Maps pretty much exactly to what you need.

greggman · on Nov 21, 2015

This is all true but ... AFAIK gpus are optimized for graphics and therefore suck at general purpose programs. Sure it would be fun to get some general code to run on them just as it's fun to make a gameboy or toaster run Linux.

There's also the issue the gpus are not premptable which kind of makes preempitve multi-tasking hard

bjwbell · on Nov 21, 2015

Modern gpus (last 5 years) are optimized for GPGPU in addition to graphics. They also have preemptive multitasking on either a per batch or per workgroup basis.
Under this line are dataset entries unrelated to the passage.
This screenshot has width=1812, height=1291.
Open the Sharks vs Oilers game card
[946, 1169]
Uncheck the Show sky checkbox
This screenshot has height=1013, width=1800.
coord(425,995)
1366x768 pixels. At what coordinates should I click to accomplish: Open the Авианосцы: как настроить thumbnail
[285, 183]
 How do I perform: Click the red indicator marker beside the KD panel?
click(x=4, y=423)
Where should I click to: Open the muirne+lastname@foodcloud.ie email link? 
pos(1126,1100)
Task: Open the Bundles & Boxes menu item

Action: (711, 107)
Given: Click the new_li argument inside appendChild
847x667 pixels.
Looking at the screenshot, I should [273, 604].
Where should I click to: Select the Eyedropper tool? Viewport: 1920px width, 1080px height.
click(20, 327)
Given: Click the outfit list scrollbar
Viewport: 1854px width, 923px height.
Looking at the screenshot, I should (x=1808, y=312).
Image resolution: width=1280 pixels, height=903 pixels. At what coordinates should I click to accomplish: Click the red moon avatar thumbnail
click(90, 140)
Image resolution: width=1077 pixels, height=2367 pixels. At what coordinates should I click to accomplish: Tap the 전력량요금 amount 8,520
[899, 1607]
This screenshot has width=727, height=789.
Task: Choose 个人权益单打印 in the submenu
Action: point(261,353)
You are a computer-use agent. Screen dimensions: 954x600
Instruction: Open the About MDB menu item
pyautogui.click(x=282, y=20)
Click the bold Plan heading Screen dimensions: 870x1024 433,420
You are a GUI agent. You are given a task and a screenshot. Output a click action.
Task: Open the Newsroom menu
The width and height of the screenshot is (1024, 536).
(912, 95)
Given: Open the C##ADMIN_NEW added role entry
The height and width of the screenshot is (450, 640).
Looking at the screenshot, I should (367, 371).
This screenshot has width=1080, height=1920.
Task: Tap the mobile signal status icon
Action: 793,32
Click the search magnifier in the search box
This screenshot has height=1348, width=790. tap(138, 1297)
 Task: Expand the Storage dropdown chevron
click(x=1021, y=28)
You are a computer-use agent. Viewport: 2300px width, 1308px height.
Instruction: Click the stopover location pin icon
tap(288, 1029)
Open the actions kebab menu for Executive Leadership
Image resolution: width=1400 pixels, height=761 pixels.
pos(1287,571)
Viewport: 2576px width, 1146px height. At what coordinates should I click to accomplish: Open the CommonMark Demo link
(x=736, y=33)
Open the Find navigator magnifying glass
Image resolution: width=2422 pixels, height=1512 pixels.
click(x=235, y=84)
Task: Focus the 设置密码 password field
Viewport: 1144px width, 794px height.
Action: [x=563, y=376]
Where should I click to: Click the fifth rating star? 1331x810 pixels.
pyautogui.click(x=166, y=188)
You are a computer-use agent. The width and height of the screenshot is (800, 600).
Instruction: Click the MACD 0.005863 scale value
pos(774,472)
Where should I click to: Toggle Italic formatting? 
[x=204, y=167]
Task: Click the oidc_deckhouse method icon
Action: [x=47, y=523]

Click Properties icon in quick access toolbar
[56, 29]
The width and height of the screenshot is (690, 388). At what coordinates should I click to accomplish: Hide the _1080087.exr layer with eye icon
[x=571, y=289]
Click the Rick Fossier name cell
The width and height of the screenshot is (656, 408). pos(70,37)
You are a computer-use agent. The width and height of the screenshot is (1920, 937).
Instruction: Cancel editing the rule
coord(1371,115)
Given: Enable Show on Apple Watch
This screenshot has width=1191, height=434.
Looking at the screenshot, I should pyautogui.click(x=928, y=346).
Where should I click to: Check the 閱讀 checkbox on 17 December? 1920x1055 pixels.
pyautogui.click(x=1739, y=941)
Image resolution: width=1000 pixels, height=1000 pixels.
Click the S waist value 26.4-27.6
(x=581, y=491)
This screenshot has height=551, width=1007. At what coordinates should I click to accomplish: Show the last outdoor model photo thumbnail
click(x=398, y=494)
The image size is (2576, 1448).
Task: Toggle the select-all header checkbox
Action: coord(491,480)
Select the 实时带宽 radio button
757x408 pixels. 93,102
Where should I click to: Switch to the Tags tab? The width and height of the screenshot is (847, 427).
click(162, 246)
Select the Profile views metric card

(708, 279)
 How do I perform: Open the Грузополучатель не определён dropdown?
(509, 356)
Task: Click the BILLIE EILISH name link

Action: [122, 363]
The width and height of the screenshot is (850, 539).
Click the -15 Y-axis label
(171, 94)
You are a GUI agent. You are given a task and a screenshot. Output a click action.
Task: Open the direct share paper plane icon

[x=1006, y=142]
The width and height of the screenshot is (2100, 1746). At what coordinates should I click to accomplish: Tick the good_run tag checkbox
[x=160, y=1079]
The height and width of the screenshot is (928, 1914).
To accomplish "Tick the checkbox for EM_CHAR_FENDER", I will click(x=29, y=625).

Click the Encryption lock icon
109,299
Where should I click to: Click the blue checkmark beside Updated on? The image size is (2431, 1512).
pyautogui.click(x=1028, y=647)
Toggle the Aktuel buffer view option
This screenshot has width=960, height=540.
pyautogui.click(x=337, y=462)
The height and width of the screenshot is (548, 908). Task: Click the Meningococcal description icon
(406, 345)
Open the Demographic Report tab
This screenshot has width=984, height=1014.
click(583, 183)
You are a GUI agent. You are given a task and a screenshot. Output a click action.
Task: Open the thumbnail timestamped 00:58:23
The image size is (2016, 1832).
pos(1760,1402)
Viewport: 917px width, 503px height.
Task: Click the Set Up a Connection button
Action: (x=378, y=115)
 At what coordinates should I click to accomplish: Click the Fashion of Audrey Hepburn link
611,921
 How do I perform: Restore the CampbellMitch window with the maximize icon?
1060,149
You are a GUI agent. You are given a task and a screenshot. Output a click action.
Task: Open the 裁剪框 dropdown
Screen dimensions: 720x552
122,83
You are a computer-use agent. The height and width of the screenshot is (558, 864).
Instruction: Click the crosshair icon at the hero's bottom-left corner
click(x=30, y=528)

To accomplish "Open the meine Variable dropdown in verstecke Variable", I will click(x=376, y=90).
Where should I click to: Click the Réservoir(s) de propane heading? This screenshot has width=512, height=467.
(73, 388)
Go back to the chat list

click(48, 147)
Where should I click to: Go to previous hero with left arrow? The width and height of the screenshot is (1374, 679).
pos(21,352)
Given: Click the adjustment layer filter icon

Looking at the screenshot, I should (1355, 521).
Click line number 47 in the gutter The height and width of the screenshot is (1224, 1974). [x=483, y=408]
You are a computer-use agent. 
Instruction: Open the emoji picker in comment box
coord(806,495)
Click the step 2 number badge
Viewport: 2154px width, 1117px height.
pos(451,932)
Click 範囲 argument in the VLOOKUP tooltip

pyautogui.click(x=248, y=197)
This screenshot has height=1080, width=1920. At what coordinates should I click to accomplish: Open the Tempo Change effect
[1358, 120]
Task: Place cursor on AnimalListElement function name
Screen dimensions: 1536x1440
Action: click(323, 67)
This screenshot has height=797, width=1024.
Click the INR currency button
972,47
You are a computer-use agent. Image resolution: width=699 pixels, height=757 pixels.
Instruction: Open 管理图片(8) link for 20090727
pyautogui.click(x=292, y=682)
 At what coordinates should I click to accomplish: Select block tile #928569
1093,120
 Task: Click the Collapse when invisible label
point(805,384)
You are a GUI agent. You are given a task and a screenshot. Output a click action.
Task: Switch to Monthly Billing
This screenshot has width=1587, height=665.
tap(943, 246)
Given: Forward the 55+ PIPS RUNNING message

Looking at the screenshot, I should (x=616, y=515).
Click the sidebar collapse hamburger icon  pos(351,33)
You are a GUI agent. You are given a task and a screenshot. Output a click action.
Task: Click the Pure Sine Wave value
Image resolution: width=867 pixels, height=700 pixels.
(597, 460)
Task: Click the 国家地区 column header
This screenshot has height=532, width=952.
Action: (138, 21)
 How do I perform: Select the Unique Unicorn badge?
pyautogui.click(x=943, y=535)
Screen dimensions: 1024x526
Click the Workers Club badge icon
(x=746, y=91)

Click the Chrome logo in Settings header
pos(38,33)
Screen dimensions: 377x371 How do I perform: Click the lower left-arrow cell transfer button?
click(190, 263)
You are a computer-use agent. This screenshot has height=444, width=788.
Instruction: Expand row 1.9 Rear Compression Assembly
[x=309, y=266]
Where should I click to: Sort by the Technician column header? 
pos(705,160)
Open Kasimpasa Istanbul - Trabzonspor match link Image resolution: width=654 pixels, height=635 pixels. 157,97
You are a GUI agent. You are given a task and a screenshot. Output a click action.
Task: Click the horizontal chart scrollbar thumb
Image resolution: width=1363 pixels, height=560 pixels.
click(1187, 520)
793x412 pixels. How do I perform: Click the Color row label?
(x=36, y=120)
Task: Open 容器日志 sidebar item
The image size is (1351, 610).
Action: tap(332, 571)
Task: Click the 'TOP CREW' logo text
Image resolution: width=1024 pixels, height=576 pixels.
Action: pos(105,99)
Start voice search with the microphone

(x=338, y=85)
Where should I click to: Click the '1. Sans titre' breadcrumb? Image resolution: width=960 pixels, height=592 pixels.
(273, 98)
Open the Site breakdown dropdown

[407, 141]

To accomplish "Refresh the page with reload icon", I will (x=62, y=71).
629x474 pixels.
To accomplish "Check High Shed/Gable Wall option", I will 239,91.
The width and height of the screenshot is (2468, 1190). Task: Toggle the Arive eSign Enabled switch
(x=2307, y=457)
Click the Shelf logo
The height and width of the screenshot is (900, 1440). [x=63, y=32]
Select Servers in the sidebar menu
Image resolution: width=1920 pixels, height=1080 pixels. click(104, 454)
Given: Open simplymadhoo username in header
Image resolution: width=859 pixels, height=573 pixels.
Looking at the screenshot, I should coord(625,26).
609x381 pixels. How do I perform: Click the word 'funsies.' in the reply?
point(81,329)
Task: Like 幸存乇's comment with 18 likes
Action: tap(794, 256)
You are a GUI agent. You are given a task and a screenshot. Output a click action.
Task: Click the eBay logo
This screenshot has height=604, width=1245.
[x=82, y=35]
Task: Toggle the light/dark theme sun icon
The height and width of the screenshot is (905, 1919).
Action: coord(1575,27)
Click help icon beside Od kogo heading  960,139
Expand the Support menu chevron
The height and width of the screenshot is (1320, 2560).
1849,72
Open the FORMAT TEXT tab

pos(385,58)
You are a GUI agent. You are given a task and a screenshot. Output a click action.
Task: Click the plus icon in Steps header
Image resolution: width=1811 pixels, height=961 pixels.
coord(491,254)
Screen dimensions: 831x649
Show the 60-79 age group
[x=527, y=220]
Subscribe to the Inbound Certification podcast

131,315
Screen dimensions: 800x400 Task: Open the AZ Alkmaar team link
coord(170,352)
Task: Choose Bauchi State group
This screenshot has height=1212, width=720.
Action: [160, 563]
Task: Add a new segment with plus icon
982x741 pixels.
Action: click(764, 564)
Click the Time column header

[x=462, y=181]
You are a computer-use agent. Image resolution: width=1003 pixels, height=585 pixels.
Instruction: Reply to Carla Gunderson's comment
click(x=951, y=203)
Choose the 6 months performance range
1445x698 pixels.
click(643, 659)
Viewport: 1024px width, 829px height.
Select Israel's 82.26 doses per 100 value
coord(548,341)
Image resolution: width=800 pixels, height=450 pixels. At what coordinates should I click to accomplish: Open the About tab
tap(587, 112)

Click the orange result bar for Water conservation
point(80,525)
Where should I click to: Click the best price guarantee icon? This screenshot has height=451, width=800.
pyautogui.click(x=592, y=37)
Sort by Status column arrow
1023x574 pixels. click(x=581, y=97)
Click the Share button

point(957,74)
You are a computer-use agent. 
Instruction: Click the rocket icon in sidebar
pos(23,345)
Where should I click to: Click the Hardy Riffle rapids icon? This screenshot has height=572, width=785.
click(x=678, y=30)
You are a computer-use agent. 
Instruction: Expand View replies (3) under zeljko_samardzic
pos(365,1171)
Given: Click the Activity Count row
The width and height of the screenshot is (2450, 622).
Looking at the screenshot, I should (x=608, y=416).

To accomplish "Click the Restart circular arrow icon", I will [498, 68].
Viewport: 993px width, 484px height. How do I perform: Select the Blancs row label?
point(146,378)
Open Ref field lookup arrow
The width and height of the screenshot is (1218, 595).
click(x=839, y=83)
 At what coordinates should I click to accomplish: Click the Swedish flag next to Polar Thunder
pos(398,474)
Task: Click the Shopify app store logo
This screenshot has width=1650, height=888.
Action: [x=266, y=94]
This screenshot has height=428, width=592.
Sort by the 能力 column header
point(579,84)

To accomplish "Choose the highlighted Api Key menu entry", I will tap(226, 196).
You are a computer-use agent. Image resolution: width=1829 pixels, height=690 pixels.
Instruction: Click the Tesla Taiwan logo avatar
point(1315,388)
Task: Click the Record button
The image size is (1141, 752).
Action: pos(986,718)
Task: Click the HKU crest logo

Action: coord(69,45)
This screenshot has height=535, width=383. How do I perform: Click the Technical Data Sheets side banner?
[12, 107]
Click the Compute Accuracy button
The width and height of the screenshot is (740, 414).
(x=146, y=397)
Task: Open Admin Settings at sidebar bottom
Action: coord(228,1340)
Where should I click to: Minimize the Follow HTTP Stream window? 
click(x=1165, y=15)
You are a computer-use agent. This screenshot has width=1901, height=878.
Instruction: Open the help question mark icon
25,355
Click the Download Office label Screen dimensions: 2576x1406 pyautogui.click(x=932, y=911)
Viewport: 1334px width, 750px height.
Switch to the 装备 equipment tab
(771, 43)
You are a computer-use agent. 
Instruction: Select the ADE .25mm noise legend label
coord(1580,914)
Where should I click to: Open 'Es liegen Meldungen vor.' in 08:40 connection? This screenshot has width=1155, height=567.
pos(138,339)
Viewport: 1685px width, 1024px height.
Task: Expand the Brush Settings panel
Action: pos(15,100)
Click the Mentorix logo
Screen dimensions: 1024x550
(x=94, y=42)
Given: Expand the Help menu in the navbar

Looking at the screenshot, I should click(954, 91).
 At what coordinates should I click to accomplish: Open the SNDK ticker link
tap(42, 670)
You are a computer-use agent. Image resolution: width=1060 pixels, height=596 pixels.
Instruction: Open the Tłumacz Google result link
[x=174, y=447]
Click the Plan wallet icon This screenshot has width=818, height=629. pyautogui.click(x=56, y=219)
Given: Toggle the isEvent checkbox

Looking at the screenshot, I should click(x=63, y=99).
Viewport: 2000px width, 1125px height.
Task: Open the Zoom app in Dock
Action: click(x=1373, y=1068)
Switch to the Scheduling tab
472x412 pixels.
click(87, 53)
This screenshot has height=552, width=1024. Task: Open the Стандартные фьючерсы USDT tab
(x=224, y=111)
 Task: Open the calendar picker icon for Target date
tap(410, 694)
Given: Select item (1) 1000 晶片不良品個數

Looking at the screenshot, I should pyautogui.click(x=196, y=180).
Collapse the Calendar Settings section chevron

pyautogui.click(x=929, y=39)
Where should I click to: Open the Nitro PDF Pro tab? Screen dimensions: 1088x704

Intel's latest gpu architecture has an embedded OS running on the gpu for scheduling command batches, I'm not sure what AMD and Nvidia do.

I still wouldn't write a general purpose OS for it.

greggman · on Nov 26, 2015

I think we have different definitions of "preemptive multitasking". There is no GPU I know of that can be preempted once given a command to draw. Once it starts if that drawing command takes 30 seconds there's no preempting it. This is why Windows has a timeout that resets the GPU if it doesn't respond. (I believe other OSes have added that feature but I'm not 100% sure). Anyway, I've yet to use a GPU or an OS that supports preempting the GPU. I'd be happy to be proven wrong. I can also give you samples to test. It doesn't require fancy shaders. All it requires is lots of large polygons in one draw call.

bjwbell · on Nov 28, 2015

That's what I know too for graphics draw calls. For GPGPU there's been hard work for finer grained preemption, last I looked into it (~1yr ago) on Linux it was a work in progress to put it kindly.

If you're curious, lookup the Intel Broadwell GPU specs, there's sections devoted to the various levels of preemption. If you're really curious look up the workarounds needed for the finest grained preemption (this would be preempting a single GPGPU draw call).

Then decide enabling fine grained preemption should probably wait for Skylake, unless you took too much Adderall and no challenge sounds impossible. Do I speak from personal experience? I plead the fifth.

I've no experience with how fine grained nvidia's preemption is.

pandaman · on Nov 21, 2015

>Intel's latest gpu architecture has an embedded OS running on the gpu for scheduling command batches, I'm not sure what AMD and Nvidia do.

Same on AMD and NVidia, except it's been like this for the past 10-15 years (depending if you count at the bottom or at the top of the hardware release pipeline).

AlphaSite · on Nov 21, 2015

Are you talking about Phi or their actual GPUs?

CyberDildonics · on Nov 21, 2015

The Phi has it's own OS running on it.

It will also be sold in stand alone chips soon

nhaehnle · on Nov 21, 2015

To be more precise, GPUs are optimized for embarrassingly parallel workloads. AMD's GCN, for example, has scalar and vector instructions, where the vector instructions are 64 items wide. For graphics, this is used for running a shader on up to 64 items (vertices or pixels) simultaneously. Furthermore, the individual compute units are ridiculously hyper-threaded.

The advantage is that most of the silicon can go towards the actual computation rather than stuff like branch-prediction and out-of-order execution. The disadvantage is that branching and looping is problematic: when only one item wants to go down the other branch of an if-else-statement, the GPU has to run through both branches for all items (and execution is masked off on a per-item basis).

This works extremely well for graphics and high-dimensional numerics workloads (linear algebra, finite elements). It doesn't work at all for, say, spell-checking.